Requirement - Count the lines in the entries below that contain the string "section". Reply with the number alone.

Dataset content -
------------------------------------------------

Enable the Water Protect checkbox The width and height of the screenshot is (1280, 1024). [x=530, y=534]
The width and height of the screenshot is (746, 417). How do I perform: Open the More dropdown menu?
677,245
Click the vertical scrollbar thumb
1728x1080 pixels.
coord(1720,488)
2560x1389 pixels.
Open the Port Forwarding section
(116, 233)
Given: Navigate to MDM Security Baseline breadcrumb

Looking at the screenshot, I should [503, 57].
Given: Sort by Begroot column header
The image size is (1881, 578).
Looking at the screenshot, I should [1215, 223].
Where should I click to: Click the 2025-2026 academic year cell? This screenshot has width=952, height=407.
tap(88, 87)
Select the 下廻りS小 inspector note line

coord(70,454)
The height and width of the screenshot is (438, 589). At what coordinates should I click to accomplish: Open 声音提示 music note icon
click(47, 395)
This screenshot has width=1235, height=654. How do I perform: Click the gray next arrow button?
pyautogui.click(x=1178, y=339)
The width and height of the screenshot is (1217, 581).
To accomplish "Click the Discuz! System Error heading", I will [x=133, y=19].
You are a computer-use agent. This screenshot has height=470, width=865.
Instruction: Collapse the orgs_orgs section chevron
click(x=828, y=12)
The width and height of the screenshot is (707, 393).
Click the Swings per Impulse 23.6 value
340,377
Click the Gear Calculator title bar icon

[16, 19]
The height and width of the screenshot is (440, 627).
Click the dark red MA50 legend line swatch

------------------------------------------------

Result for this task - 2